I liked walking through the woods in early spring; the swath of woods behind our backyard held three or four dogwood trees, and they were just beginning to bud. I paused on my way to admire one, squeezing the tender green bud between my fingertips.
Unnaturally green eyes flashed through my mind, the eyes of the tall man from my nightmare this morning. I shook it out of my head and walked on.
I reached the deer stand a few minutes later. Kevin was already there, watching me approach, his hands stuffed into his faded old letterman jacket and his breath misting in the morning air. The sun rose behind him, making his wavy, dark blond hair shine with golden highlights. His brow was furrowed, though, and his blue eyes looked anything but warm and welcoming as I approached.
Kevin was taller than his brother, thinner and a little gawkier. Unlike Rob, who had inherited their father’s broad build and dark brown hair, Kevin had his mother’s wavy blonde hair and blue eyes. Of the two brothers, Rob was definitely the better-looking one, but Kevin was the one with the fake ID.

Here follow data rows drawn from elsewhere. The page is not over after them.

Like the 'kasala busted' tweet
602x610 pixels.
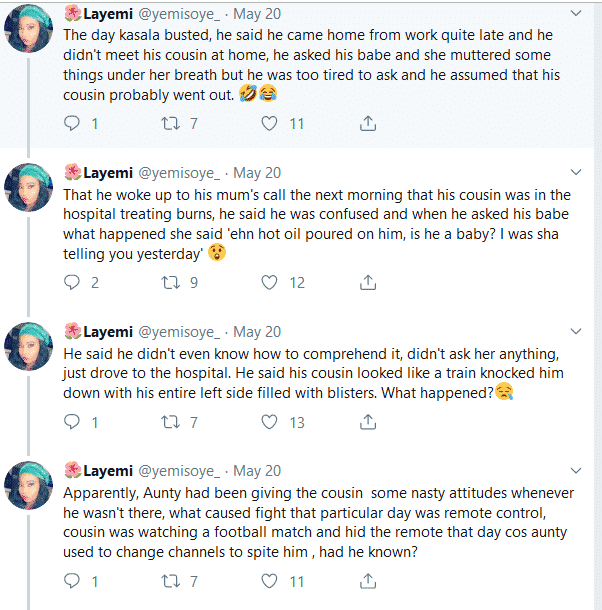point(269,124)
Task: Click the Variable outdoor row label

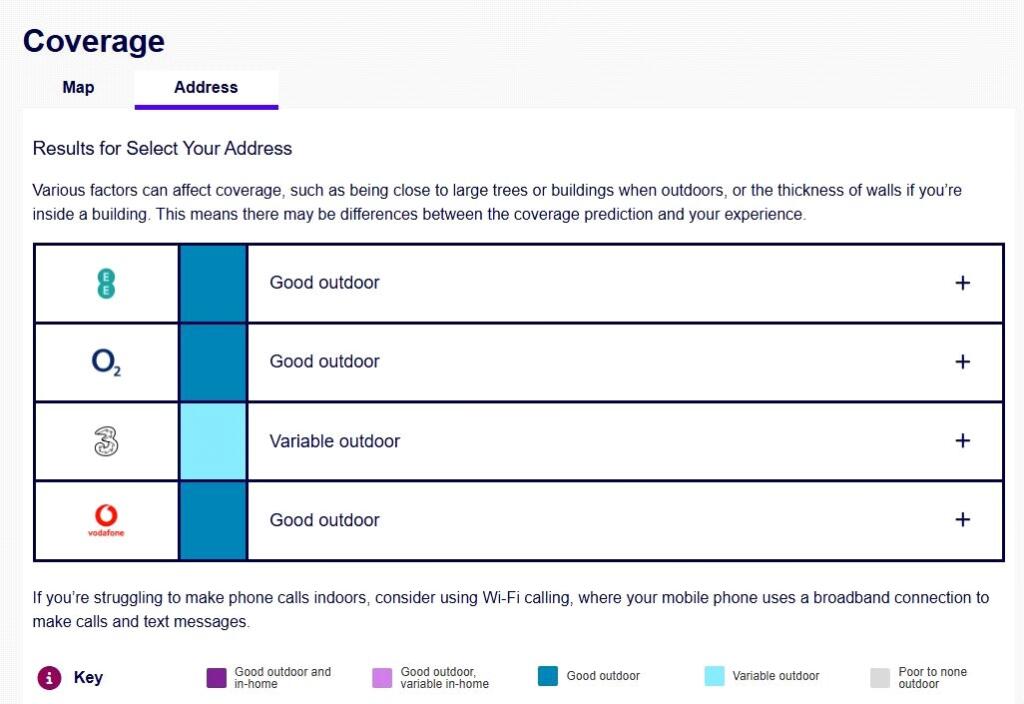Action: point(334,441)
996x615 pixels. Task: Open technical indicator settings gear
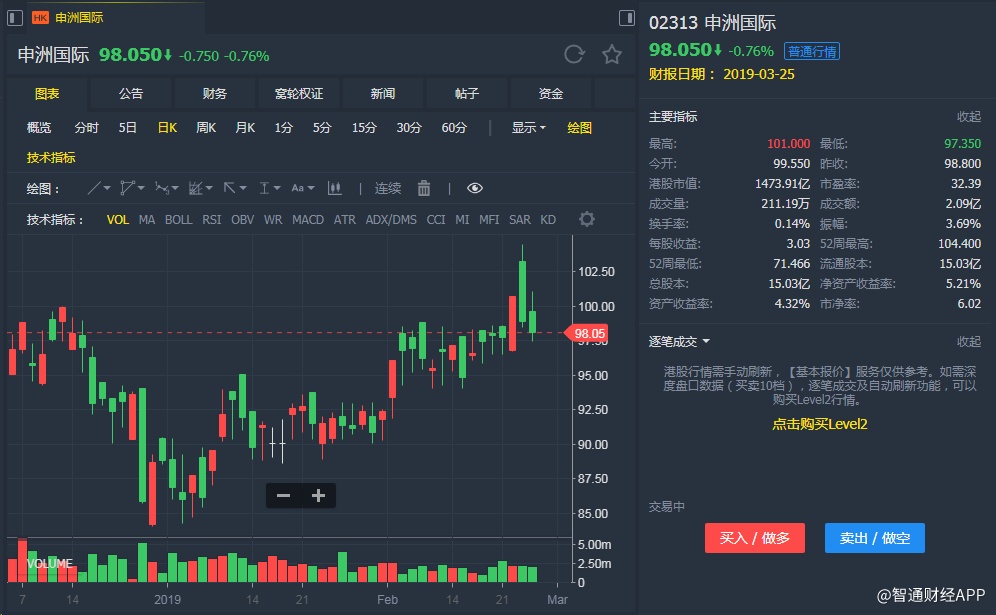coord(587,220)
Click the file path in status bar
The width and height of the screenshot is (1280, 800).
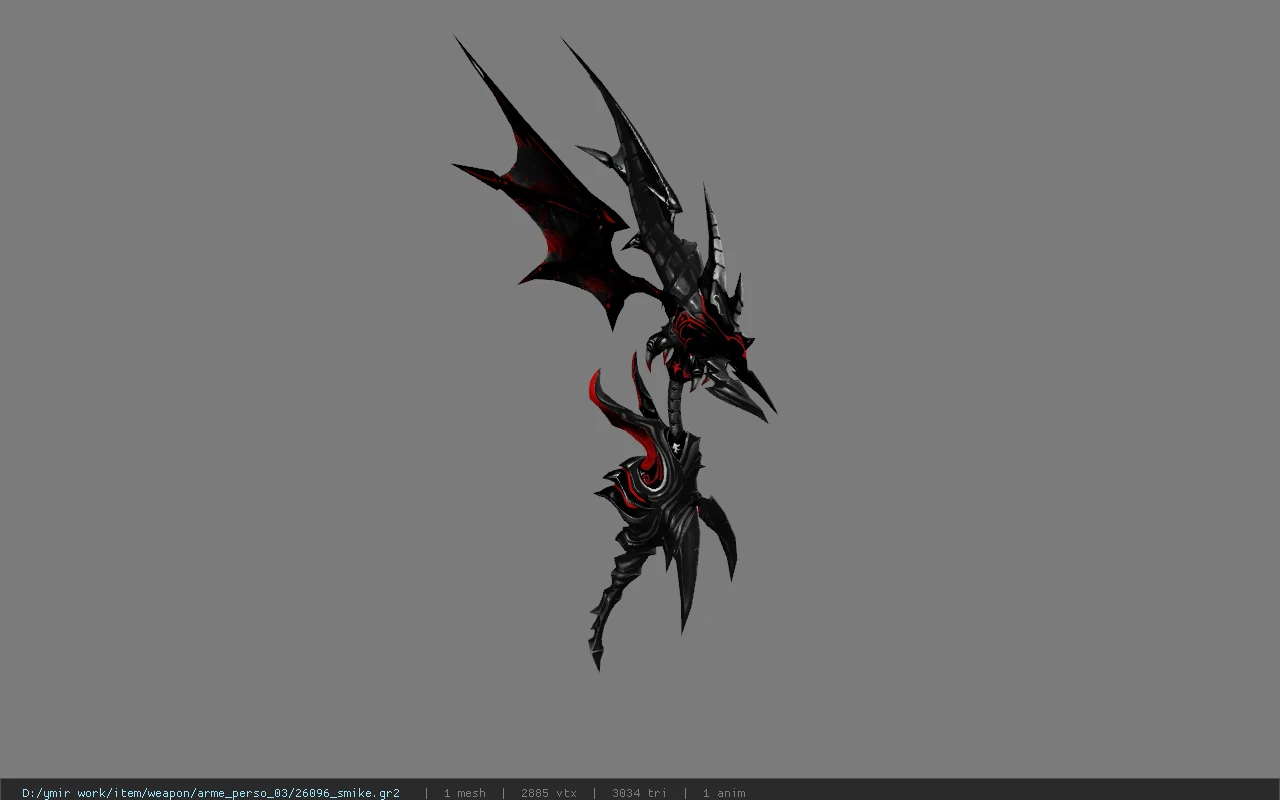[211, 793]

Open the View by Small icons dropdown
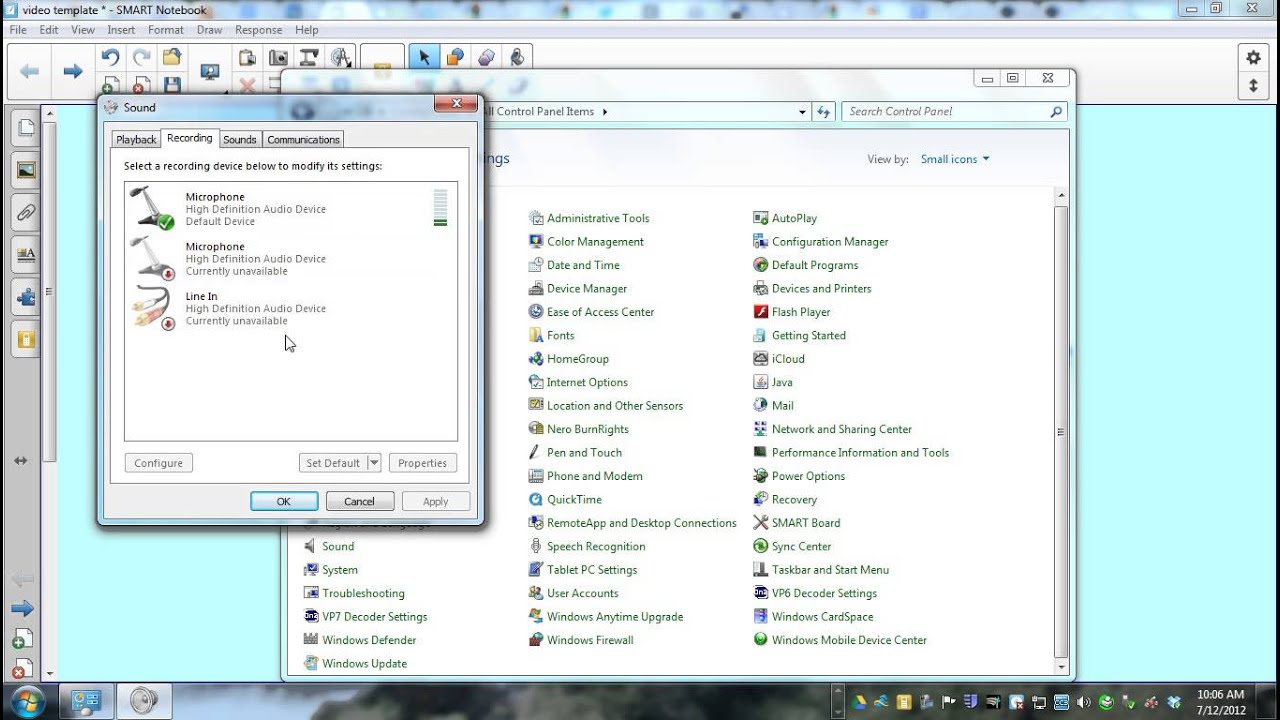pos(954,159)
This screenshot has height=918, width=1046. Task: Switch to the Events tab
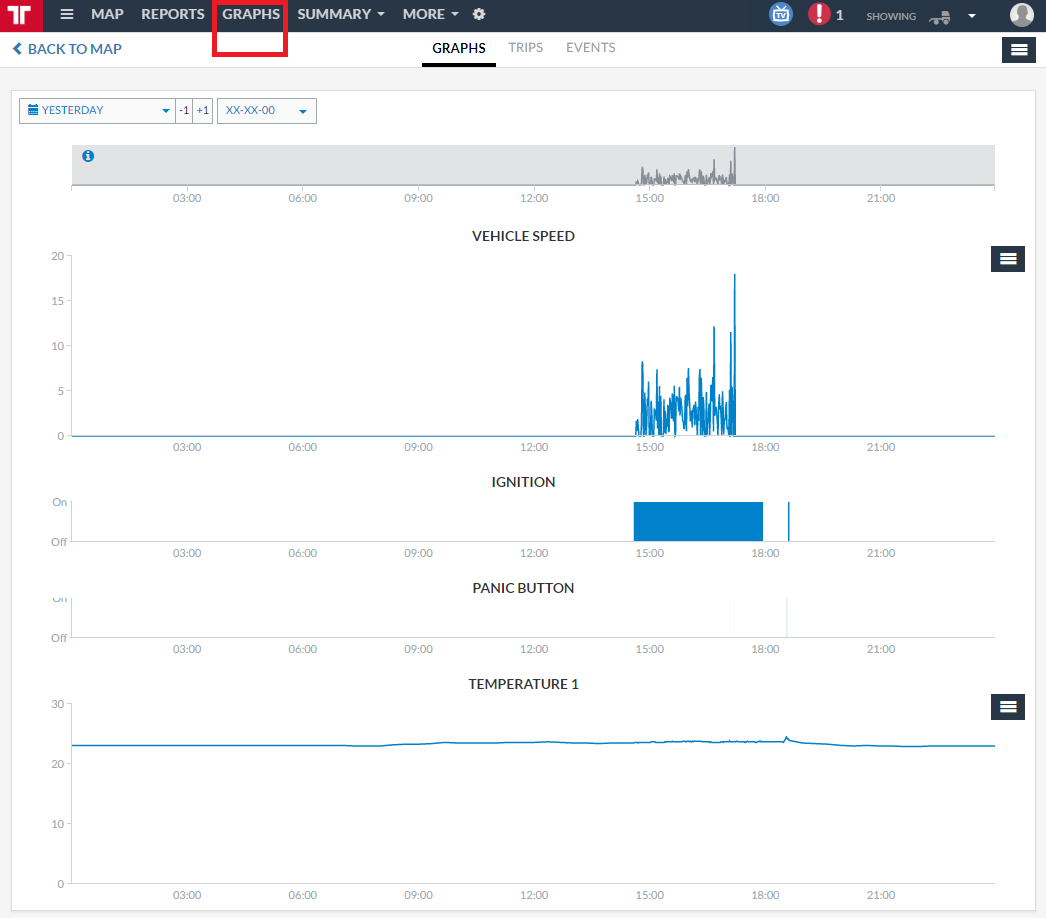(x=590, y=48)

I walked up to him with a flirty smile, putting my arms around him and pulling myself up onto my tiptoes to kiss him on the cheek. He stood there stiffly, not even taking his hands out of his pockets to return my embrace.
I stepped back and frowned. “What’s wrong?”
“You know what’s wrong,” he said. “This is wrong. We are wrong.”
“We’re wrong?” I asked, hoping that I sounded genuinely confused.
“Don’t play dumb, Kristin,” he said, his voice sharp. “You haven’t said anything about us to Rob. You told me you were going break it off with him last weekend, and you didn’t. Then you said you’d break it off with him this weekend, and you still didn’t.” He shook his head and looked down, closing his eyes. “I can’t do this anymore. He’s my brother.”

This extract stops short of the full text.